Exercise aim: Transcribe the whole listing exactly, but do not carry over its pictures.

== Segment start ==

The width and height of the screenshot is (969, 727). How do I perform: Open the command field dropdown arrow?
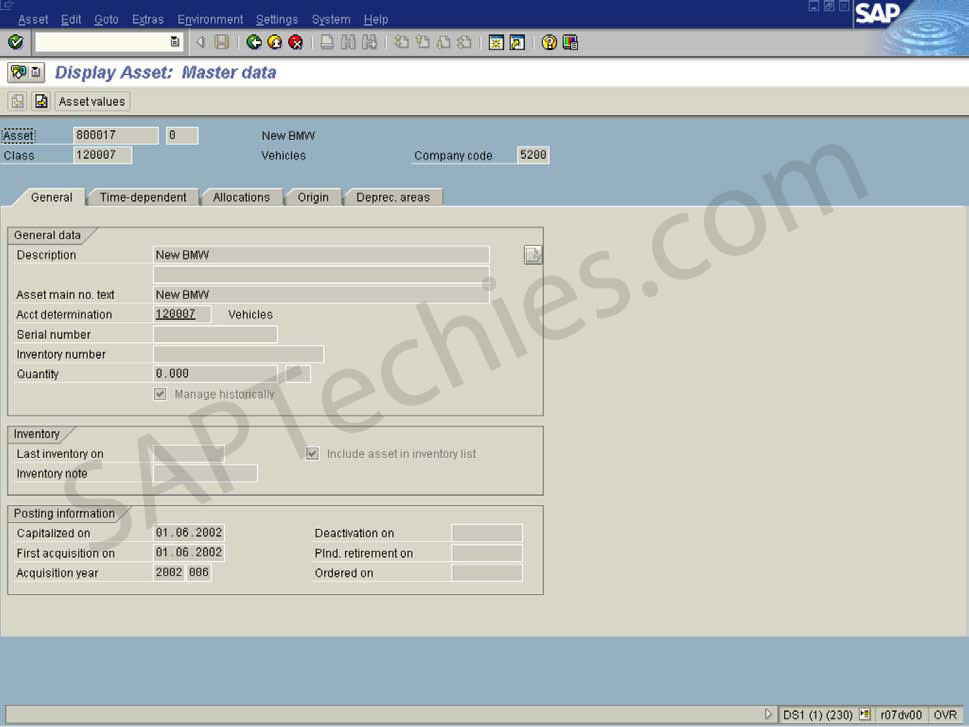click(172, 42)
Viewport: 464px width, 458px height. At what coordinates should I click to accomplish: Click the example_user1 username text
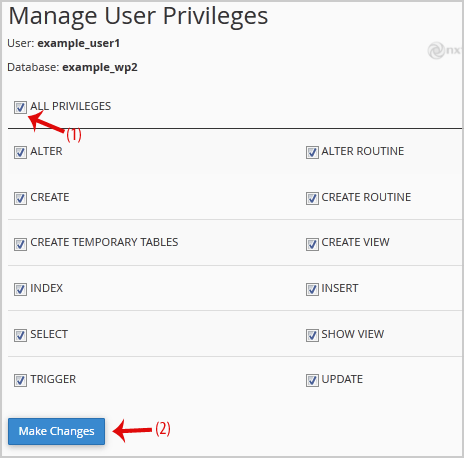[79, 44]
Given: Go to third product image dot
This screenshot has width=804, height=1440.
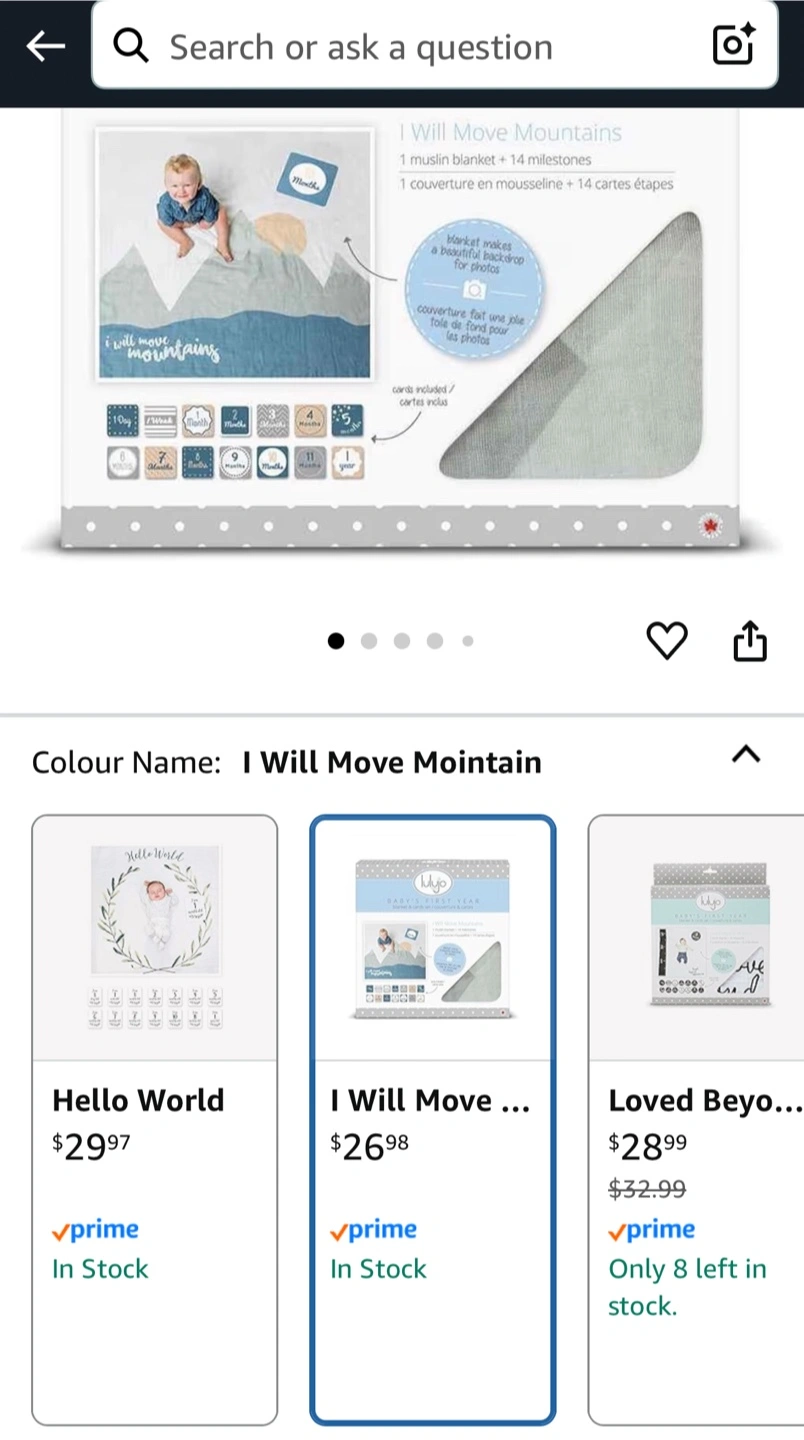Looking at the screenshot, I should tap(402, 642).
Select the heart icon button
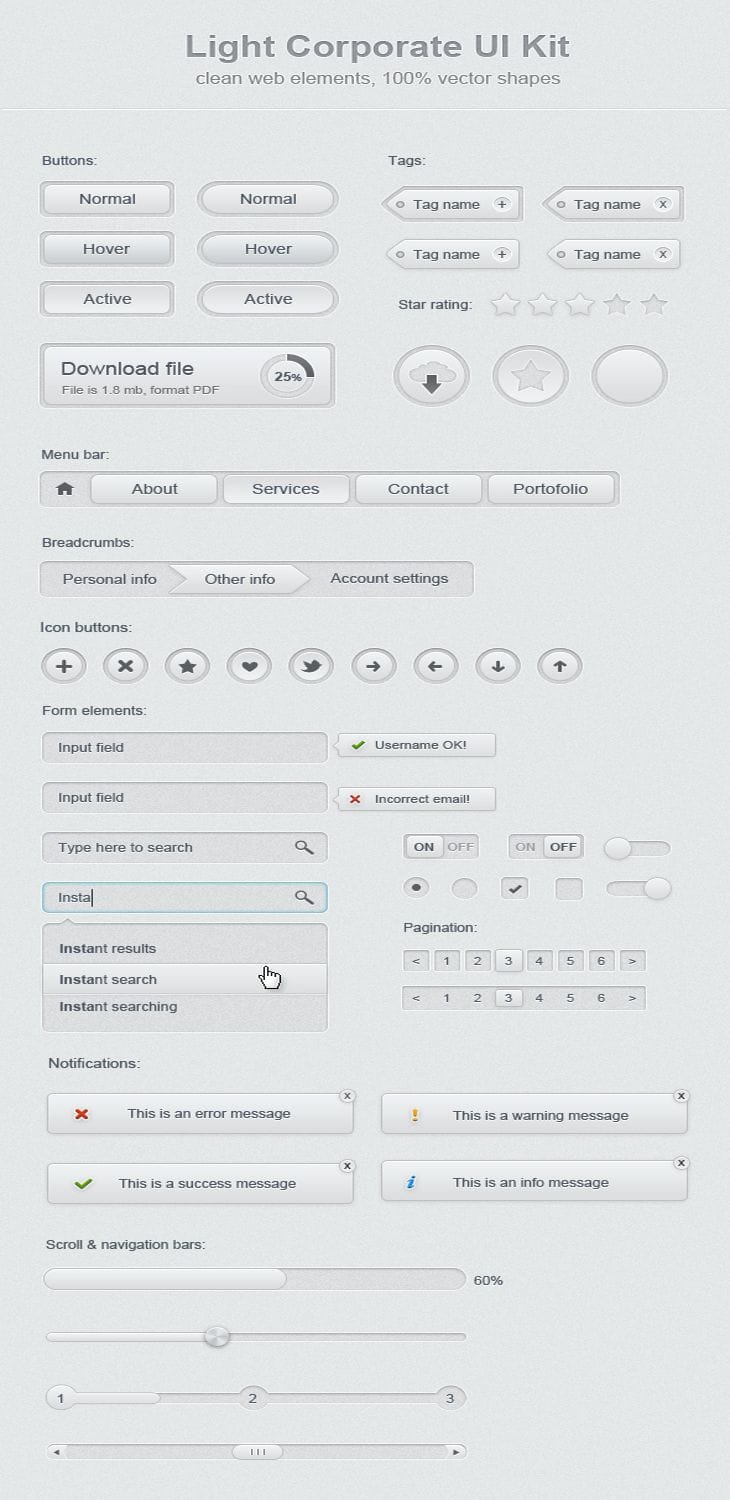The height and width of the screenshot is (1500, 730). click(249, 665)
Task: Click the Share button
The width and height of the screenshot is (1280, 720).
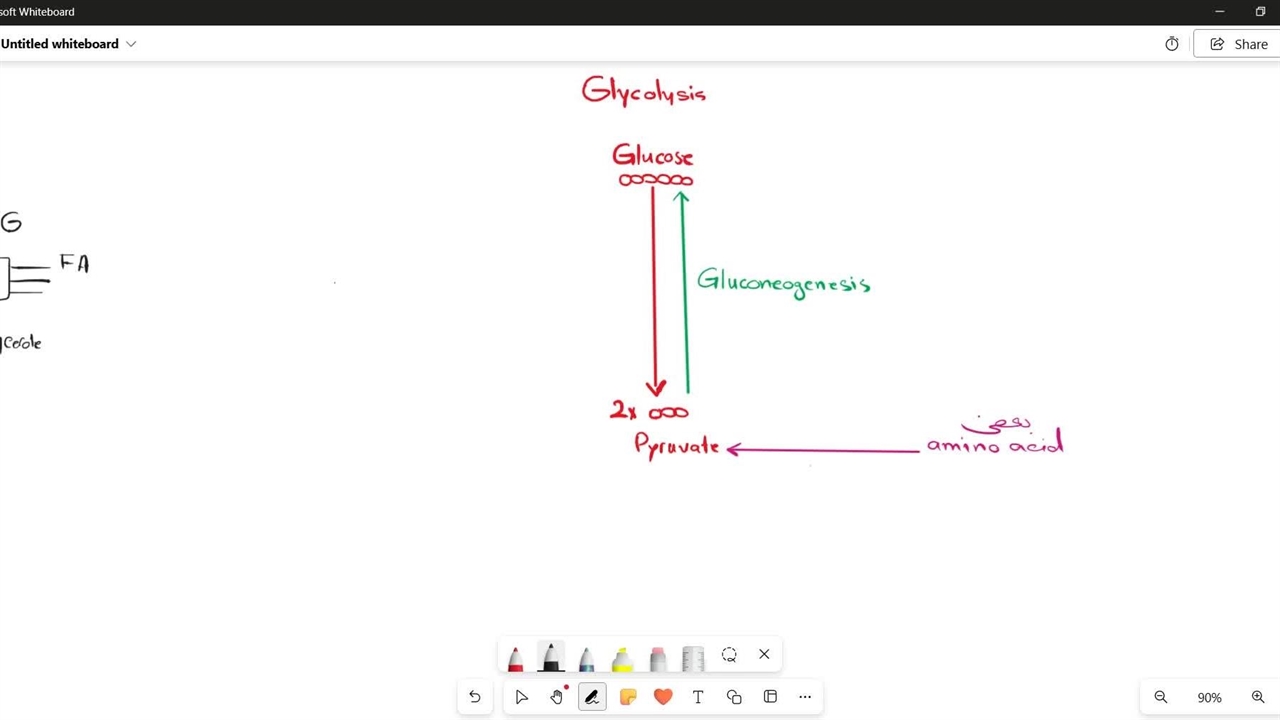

== Segment end ==

Answer to the problem:
The width and height of the screenshot is (969, 727). How do I perform: Open the command field dropdown arrow?
click(172, 42)
Viewport: 464px width, 458px height. At what coordinates should I click to accomplish: Click the example_user1 username text
[79, 44]
Given: Go to third product image dot
This screenshot has width=804, height=1440.
Looking at the screenshot, I should tap(402, 642).
Select the heart icon button
The height and width of the screenshot is (1500, 730). click(249, 665)
Task: Click the Share button
The width and height of the screenshot is (1280, 720).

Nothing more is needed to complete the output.